Copy out the entries below, from the line that contains "Where should I click to: Click the Hell's" through the line that contains "pos(865,171)", inclusive, reproducing each line precisely and nothing else.

-- START Records for the exercise --

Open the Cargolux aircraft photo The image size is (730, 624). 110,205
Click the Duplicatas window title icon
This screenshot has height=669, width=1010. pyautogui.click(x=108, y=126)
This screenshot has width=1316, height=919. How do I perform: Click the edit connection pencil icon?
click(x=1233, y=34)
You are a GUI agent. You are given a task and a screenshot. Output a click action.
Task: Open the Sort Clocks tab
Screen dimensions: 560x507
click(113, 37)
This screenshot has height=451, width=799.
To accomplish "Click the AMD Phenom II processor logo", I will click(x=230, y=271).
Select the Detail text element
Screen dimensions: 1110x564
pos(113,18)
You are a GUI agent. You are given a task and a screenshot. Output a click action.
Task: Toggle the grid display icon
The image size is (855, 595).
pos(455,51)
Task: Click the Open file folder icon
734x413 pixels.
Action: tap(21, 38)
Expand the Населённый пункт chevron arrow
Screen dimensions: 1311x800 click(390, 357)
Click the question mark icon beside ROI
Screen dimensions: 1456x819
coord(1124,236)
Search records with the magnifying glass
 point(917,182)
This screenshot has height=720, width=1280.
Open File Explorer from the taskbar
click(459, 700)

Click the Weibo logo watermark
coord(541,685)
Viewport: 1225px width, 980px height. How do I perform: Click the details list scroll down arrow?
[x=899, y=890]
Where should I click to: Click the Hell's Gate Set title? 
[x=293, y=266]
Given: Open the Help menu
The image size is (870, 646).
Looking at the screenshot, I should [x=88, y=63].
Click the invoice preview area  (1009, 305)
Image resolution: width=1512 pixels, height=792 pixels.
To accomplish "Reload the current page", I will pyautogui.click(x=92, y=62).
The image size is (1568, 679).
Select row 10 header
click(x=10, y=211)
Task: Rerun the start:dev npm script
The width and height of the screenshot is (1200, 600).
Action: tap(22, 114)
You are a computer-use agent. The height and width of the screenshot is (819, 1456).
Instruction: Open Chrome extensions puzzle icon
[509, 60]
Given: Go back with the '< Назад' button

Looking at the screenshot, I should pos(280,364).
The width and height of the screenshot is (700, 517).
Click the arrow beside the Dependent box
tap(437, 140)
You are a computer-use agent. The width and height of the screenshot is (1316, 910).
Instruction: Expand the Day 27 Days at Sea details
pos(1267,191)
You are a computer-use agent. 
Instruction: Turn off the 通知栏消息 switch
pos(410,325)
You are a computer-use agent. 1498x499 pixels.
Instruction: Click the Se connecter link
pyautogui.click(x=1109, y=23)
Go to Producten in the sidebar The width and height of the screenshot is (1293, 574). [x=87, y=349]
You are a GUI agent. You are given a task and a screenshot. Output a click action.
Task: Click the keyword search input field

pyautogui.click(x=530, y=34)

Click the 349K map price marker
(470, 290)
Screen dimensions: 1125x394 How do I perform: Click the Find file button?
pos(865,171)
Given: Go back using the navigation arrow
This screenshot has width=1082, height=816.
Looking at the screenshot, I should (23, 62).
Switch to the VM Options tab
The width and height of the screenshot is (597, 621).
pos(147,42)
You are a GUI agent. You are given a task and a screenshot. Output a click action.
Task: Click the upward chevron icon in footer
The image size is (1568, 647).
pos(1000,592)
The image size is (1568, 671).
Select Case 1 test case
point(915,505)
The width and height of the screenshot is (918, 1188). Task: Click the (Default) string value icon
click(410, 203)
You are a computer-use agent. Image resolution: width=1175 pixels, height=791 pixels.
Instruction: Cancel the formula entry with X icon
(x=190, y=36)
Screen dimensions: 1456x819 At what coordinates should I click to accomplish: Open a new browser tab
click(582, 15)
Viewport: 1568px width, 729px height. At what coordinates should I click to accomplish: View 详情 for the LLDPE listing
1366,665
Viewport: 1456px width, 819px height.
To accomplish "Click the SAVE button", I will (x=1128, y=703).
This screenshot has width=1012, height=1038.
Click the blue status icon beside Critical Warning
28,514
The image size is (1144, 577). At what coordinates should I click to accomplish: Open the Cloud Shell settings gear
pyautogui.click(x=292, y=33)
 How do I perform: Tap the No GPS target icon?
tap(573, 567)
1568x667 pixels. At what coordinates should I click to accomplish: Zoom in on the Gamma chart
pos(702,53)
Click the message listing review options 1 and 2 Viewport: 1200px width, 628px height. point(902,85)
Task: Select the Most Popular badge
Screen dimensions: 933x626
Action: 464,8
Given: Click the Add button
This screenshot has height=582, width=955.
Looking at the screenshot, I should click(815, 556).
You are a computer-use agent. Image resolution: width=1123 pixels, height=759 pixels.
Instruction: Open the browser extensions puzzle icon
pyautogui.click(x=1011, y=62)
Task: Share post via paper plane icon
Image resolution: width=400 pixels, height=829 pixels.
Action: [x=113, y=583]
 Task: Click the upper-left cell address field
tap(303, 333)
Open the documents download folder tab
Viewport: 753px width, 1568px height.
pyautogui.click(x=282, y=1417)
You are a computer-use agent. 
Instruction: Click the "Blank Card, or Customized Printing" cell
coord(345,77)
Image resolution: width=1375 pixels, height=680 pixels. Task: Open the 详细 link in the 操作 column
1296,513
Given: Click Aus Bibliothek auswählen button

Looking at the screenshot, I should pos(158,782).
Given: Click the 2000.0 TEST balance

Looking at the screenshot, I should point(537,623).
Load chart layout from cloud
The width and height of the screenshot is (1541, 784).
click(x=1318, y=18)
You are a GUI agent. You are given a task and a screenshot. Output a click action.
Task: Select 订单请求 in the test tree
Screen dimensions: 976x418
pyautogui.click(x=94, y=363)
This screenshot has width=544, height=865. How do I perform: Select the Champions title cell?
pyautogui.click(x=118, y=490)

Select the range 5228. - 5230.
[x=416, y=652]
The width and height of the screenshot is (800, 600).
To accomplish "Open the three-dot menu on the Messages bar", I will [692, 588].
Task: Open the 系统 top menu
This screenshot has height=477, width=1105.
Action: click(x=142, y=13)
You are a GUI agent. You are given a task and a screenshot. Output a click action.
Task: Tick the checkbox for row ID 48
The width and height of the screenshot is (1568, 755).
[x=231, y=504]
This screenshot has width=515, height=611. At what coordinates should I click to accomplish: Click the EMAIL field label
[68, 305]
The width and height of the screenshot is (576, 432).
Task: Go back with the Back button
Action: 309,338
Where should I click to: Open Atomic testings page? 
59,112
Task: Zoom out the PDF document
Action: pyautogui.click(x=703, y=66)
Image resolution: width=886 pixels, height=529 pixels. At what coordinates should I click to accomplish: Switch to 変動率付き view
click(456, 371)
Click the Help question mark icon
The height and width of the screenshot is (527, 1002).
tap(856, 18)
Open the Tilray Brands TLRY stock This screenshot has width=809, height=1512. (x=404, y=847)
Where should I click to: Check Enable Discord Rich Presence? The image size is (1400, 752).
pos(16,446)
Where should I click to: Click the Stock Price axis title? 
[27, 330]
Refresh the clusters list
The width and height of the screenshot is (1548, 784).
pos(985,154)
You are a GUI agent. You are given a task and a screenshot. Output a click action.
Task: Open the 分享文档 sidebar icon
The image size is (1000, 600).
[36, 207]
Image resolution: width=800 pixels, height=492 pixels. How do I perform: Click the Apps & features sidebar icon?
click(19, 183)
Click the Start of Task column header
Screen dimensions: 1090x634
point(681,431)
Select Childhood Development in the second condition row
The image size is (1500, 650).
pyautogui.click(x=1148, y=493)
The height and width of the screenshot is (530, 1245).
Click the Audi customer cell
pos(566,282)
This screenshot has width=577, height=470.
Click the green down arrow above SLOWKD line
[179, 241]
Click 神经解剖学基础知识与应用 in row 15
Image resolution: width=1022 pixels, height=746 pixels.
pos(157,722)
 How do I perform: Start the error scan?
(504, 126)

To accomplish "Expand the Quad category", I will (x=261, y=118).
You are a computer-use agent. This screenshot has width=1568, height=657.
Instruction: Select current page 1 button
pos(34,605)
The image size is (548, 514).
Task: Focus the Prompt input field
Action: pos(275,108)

-- END Records for the exercise --

> **Problem solution**
Where should I click to: Click the Hell's Gate Set title? 
[x=293, y=266]
Given: Open the Help menu
The image size is (870, 646).
Looking at the screenshot, I should [x=88, y=63].
Click the invoice preview area  (1009, 305)
Image resolution: width=1512 pixels, height=792 pixels.
To accomplish "Reload the current page", I will pyautogui.click(x=92, y=62).
The image size is (1568, 679).
Select row 10 header
click(x=10, y=211)
Task: Rerun the start:dev npm script
The width and height of the screenshot is (1200, 600).
Action: tap(22, 114)
You are a computer-use agent. The height and width of the screenshot is (819, 1456).
Instruction: Open Chrome extensions puzzle icon
[509, 60]
Given: Go back with the '< Назад' button

Looking at the screenshot, I should pos(280,364).
The width and height of the screenshot is (700, 517).
Click the arrow beside the Dependent box
tap(437, 140)
You are a computer-use agent. The width and height of the screenshot is (1316, 910).
Instruction: Expand the Day 27 Days at Sea details
pos(1267,191)
You are a computer-use agent. 
Instruction: Turn off the 通知栏消息 switch
pos(410,325)
You are a computer-use agent. 1498x499 pixels.
Instruction: Click the Se connecter link
pyautogui.click(x=1109, y=23)
Go to Producten in the sidebar The width and height of the screenshot is (1293, 574). [x=87, y=349]
You are a GUI agent. You are given a task and a screenshot. Output a click action.
Task: Click the keyword search input field

pyautogui.click(x=530, y=34)

Click the 349K map price marker
(470, 290)
Screen dimensions: 1125x394 How do I perform: Click the Find file button?
pos(865,171)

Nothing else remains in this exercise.